### [RECORDS FOR PROCESSING]
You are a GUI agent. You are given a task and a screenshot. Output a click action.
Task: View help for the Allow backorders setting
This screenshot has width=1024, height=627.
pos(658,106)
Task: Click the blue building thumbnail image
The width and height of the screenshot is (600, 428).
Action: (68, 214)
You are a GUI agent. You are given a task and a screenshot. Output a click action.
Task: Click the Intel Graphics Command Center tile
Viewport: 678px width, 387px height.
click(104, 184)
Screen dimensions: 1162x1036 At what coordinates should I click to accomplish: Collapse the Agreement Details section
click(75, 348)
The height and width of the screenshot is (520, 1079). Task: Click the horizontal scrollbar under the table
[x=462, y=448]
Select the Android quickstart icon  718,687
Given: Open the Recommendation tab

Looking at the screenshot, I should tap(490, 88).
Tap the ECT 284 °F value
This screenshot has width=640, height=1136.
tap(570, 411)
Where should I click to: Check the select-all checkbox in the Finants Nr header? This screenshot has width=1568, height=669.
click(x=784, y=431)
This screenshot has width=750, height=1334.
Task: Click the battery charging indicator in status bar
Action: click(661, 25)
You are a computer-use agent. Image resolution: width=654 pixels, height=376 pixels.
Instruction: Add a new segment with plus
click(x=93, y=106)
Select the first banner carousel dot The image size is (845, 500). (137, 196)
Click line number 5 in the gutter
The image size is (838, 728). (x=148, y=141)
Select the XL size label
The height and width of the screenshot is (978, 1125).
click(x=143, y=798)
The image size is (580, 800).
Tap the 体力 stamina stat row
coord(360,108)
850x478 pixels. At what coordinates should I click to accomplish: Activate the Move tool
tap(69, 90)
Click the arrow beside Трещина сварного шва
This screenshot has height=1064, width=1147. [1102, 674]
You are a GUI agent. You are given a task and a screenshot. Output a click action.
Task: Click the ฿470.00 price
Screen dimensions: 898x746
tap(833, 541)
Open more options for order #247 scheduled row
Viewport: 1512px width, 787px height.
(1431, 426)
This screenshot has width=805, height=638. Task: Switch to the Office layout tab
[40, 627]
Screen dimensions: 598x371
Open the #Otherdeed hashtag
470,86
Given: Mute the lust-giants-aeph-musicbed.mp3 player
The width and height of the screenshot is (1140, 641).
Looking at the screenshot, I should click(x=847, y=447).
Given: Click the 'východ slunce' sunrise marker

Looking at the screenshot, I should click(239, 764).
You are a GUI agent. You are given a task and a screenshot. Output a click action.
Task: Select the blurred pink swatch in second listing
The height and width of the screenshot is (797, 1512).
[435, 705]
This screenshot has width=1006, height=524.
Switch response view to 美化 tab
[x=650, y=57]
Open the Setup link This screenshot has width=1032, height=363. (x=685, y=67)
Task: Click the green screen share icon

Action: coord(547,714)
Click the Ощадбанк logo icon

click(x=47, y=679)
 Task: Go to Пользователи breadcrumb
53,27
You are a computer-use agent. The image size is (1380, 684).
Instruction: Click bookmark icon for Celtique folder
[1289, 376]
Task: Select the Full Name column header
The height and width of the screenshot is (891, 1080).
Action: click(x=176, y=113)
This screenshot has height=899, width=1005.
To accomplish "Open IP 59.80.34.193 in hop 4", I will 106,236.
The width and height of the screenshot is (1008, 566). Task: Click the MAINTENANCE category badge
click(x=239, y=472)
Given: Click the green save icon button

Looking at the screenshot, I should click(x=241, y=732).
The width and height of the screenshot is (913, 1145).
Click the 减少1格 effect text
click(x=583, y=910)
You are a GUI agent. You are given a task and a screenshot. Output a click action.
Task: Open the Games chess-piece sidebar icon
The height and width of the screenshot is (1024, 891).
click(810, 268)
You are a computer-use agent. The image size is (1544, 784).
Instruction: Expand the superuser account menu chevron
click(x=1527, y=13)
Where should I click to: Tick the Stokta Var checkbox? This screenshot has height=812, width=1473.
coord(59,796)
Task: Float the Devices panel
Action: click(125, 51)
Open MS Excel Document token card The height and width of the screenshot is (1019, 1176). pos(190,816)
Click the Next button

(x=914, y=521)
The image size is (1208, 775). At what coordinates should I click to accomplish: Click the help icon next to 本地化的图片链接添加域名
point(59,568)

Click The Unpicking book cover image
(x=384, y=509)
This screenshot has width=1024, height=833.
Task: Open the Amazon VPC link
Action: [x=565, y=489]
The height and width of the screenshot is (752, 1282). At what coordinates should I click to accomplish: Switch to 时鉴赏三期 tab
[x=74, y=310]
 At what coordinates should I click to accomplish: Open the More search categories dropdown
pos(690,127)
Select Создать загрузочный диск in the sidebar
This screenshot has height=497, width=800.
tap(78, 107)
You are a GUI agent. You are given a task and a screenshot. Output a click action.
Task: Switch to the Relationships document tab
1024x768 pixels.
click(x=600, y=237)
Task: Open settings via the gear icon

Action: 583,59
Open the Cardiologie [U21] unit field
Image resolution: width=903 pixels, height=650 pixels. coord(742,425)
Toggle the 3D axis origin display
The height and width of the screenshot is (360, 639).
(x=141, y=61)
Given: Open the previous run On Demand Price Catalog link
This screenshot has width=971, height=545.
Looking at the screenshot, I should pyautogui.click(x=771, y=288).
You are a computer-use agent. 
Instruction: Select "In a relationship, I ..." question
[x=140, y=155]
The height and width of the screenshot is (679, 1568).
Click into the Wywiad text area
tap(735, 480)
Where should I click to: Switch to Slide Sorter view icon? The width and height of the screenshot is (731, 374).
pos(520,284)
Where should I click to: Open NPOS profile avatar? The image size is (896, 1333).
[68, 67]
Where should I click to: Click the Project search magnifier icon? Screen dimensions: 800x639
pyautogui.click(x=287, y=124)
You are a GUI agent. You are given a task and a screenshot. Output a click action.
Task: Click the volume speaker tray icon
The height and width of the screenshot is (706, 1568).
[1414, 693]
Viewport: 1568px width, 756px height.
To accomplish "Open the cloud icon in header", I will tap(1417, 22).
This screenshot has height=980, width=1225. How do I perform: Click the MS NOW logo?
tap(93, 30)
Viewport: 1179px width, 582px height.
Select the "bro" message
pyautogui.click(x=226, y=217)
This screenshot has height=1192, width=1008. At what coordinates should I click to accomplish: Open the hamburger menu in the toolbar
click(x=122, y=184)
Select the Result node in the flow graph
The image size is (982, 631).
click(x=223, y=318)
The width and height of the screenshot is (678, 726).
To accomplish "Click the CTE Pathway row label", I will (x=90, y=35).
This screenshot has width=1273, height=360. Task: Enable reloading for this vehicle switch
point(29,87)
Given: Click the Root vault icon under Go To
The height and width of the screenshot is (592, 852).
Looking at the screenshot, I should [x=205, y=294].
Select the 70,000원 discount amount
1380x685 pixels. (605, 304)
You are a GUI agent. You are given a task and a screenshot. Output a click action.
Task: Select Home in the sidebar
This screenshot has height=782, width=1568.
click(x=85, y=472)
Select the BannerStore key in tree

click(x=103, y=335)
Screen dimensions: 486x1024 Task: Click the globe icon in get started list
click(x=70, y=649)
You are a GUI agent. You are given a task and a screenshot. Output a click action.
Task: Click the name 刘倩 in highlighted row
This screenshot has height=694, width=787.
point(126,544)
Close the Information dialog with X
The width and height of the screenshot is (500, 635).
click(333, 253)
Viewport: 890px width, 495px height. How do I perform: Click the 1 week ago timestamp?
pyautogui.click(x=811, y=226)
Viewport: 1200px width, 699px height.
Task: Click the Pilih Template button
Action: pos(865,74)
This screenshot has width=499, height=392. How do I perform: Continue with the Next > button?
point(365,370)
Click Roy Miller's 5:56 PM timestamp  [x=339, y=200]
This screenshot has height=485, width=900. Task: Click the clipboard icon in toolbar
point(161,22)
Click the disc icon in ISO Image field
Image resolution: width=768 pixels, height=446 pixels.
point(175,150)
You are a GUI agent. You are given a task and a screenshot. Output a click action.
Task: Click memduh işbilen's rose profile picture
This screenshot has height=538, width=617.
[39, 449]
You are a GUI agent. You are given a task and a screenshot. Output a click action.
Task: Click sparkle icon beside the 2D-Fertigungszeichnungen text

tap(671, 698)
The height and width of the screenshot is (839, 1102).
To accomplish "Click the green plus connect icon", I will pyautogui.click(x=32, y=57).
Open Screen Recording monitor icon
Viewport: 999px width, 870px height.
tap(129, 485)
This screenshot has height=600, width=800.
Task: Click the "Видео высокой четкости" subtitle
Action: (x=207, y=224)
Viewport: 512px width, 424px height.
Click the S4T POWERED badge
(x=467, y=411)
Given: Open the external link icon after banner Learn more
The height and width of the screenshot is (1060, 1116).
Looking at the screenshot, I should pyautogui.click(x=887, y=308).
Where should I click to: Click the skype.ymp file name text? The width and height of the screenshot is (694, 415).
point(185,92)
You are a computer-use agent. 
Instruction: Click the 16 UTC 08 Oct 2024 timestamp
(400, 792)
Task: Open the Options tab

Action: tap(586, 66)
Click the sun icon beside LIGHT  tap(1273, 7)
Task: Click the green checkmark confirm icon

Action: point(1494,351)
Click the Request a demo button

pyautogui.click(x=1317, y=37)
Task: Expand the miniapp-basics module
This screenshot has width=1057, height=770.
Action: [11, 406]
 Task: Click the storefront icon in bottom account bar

### [WHAT THIS TASK INVOLVES]
I'd like an exact copy of the lines above, from the very first one through the line that contains "Select the Android", with nothing else added.

### [EXPECTED OUTPUT]
You are a GUI agent. You are given a task and a screenshot. Output a click action.
Task: View help for the Allow backorders setting
This screenshot has width=1024, height=627.
pos(658,106)
Task: Click the blue building thumbnail image
The width and height of the screenshot is (600, 428).
Action: (68, 214)
You are a GUI agent. You are given a task and a screenshot. Output a click action.
Task: Click the Intel Graphics Command Center tile
Viewport: 678px width, 387px height.
click(104, 184)
Screen dimensions: 1162x1036 At what coordinates should I click to accomplish: Collapse the Agreement Details section
click(75, 348)
The height and width of the screenshot is (520, 1079). Task: Click the horizontal scrollbar under the table
[x=462, y=448]
Select the Android quickstart icon  718,687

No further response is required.